Puerto Rico came to a standstill in 2016 as thousands gathered to welcome the return of the nation's first ever Olympic champion, Monica Puig.
A year on, ravaged by one of the most devastating storms to hit the island this century, at least one person has died and the country's entire power grid has been destroyed, leaving millions of residents in darkness.
A tennis player born and raised in the capital city of San Juan, Puig has been so moved by the disaster she's launched a fundraising campaign -- Help Rebuild Puerto Rico -- which has already exceeded its initial $25,000 target.
"Puerto Rico is my home and to see what's going on there truly breaks my heart," a tearful Puig told CNN Sport, speaking from a WTA Tour event in Wuhan, China.
"At the end of the day, like I've been telling my family and telling everyone, tennis is so small and life is so precious.
"It doesn't matter what I'm doing here out on the court. Sure, it's important to me because it's my career. But there's a big picture and there's so many people going through so much more than just winning or losing a tennis match.
"I can say that 100% of my heart is with Puerto Rico and I really wish that they come back bigger and stronger from this."
'Torn to pieces'
Still recovering from the impact of Hurricane Irma from two weeks ago, Puerto Rico's cobbled streets were transformed into raging rivers on Wednesday, as the category four Hurricane Maria unleashed almost 40 inches of rain in just 24 hours.
Winds of up to 155mph ripped trees from the earth and homes were lifted from their foundations, with Puerto Rico Governor Ricardo Rosselló numbering it among the worst storms to make landfall in "modern history."
According to Ricardo Ramos, CEO of Puerto Rico Electric Power Authority, the US territory's population of over three million people could be left without electricity for as long as six months.
"I'm used to seeing Puerto Rico being so beautiful, strong and upbeat, and all of a sudden seeing it torn to pieces," said Puig.
"The only thing I can hope for is people continue to send us love and prayers, and that things continue to improve for us as a nation."
Tennis community unites
A number of fellow professionals, from Kei Nishikori to Maria Sharapova, have helped raised awareness for Puig's fundraising effort.
Set up 24 hours after the storm had passed, Puig's initiative has already been shared over 10,000 times.
"Reminds me of the Japan disaster," tweeted Nishikori. "Help Monica Puig support her country."

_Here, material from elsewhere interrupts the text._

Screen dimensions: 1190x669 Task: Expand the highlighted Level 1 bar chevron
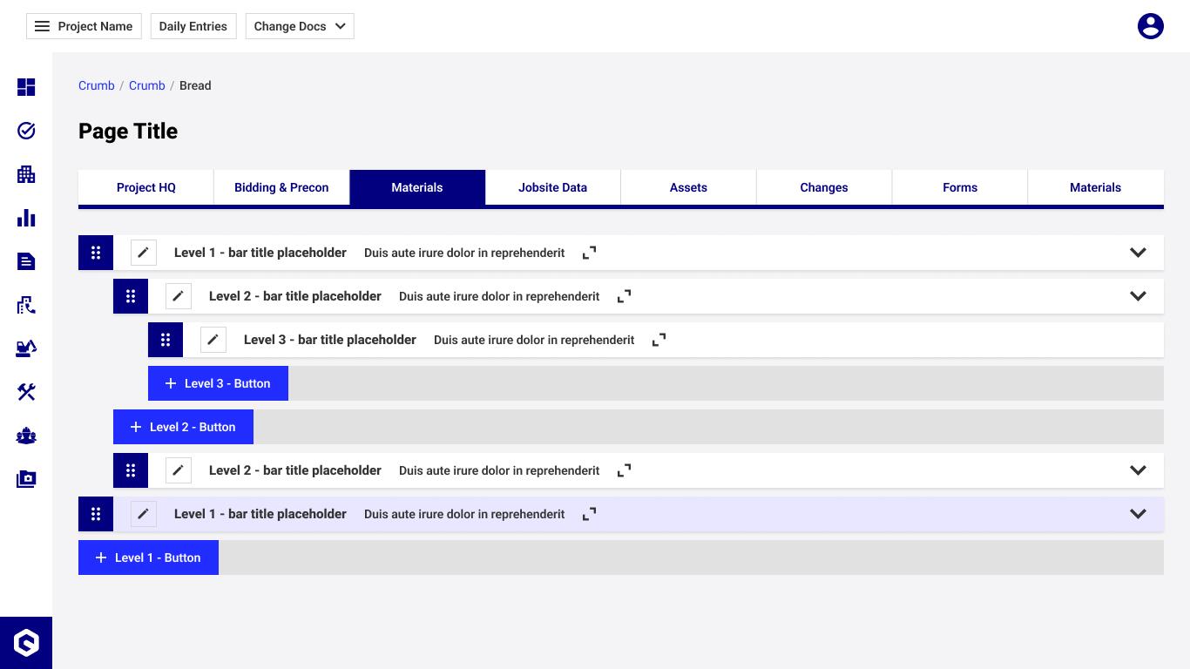click(1138, 514)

Visibly struck by the generosity shown in times of adversity, Puig expressed her gratitude to the wider tennis community and beyond.

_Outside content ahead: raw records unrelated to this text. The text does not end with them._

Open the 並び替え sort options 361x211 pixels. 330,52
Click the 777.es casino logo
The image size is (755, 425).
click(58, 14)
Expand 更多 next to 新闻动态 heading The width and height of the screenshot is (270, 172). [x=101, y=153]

"I really really want to thank them for all the support they have given me and given Puerto Rico," she said.
"It's that give and take that this world needs, and right now Puerto Rico really, really needs this.
"I just want to see Puerto Rico back where it was, so people can see how beautiful this place truly is. "
Puig sends a message home
Ranked 70th in the world, Puig has endured mixed fortunes on court since her finest hour in the Rio 2016 ladies singles final.
The 23-year-old has never bettered the magical run that saw her beat three top 10 players to secure gold.
Still, it understandable that her present attentions are focused far away from the game she knows and loves.
"There have been so many things occupying my mind, whether it's the fundraising, worrying about my friends' families or trying to get in touch with my own," said Puig.
"Working is still a priority but so much of me really wants to be back there, helping in some way."
Asked what her message would be for the people of Puerto Rico, Puig broke down.
"All I can say is to be strong," she sobbed. "I know it's not easy, but they have my unconditional love and support and I know we'll all come back stronger from this."